Fig. 3: Discovery and characterization of the 540-subunit GI₉-F7 nanocage.

a, A cryo-electron micrograph showing GI₄-F7 and GI₉-F7 nanocages in the same preparation. Scale bar, 50 nm. b, Design model of GI₉-F7, constructed from 12 pentasymmetrons, 60 CCC homotrimers and 30 disymmetrons. A subunits, cyan; B subunits, magenta; C subunits, purple. c, Cryo-EM map of GI₉-F7 at 6.7 Å resolution. Scale bar, 71 nm. d, Comparison of a model derived from the cryo-EM map (grey) with the computational design model (other colours), aligned using a single asu (shown in cartoon).

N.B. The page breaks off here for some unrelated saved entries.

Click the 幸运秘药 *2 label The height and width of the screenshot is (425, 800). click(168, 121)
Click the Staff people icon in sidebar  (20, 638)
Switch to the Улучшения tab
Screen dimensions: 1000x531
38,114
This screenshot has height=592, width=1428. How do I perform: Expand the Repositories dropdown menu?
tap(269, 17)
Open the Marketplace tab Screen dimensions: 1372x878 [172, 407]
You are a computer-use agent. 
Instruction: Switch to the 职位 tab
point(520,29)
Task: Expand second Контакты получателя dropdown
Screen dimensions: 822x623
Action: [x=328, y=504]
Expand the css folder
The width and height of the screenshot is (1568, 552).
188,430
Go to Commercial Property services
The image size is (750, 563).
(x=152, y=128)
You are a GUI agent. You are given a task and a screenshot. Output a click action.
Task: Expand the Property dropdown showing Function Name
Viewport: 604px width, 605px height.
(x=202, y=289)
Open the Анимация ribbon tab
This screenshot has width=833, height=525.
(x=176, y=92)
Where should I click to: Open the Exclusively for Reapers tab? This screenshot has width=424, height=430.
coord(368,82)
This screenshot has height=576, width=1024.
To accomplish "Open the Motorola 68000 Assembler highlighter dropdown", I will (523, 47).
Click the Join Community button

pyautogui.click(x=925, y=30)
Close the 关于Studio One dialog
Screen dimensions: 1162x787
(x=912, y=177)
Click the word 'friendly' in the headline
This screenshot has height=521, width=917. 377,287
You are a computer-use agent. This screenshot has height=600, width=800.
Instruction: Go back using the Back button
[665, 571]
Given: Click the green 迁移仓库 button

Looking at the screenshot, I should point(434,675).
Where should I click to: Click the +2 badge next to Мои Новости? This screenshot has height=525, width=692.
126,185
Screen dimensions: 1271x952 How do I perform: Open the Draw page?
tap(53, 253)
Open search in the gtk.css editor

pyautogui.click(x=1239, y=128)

The three independent copies of the B:C interface in the asu are indicated. e, Alignment of int 1 (light grey), int 2 (medium grey) and int 3 (dark grey) from the cryo-EM model. f, Alignment of two neighbouring copies of AAB heterotrimers from the cryo-EM model to the design model. The two independent copies of the A:A (I3-01) interface, located in the pentasymmetron (int 4) and the disymmetron (int 5), are indicated. g, Alignment of the two A:A (I3-01) interfaces from the cryo-EM model, int 4 (light grey) and int 5 (medium grey). h, SDS–PAGE of antigen-bearing GI₄-F7 and GI₉-F7 nanocages. RBD–SpyTag (left lane) was conjugated to CCC–SpyCatcher in either GI₄-F7 or GI₉-F7 nanocages. Red arrowhead, conjugated CCC–RBD; black arrowhead, residual RBD–SpyTag; green arrowhead, A subunit from AAB and ABB and B subunit from BBB; blue arrowhead, B subunit from AAB and ABB. For gel source data, see Supplementary Fig. 5. i, Representative 2D class averages from negative-stain electron microscopy of RBD-conjugated GI₄-F7 or GI₉-F7 nanocages. j, Representative plot of Ca²⁺ flux induced by BCR signalling in RAMOS cells that stably express the SARS-CoV-2 spike-specific antibody COVA2-15 as an IgG BCR⁶⁰. Cell lines were stimulated with various antigens with 4 µg ml⁻¹ RBD after reading a 30 s baseline. Data are representative of two independent experiments.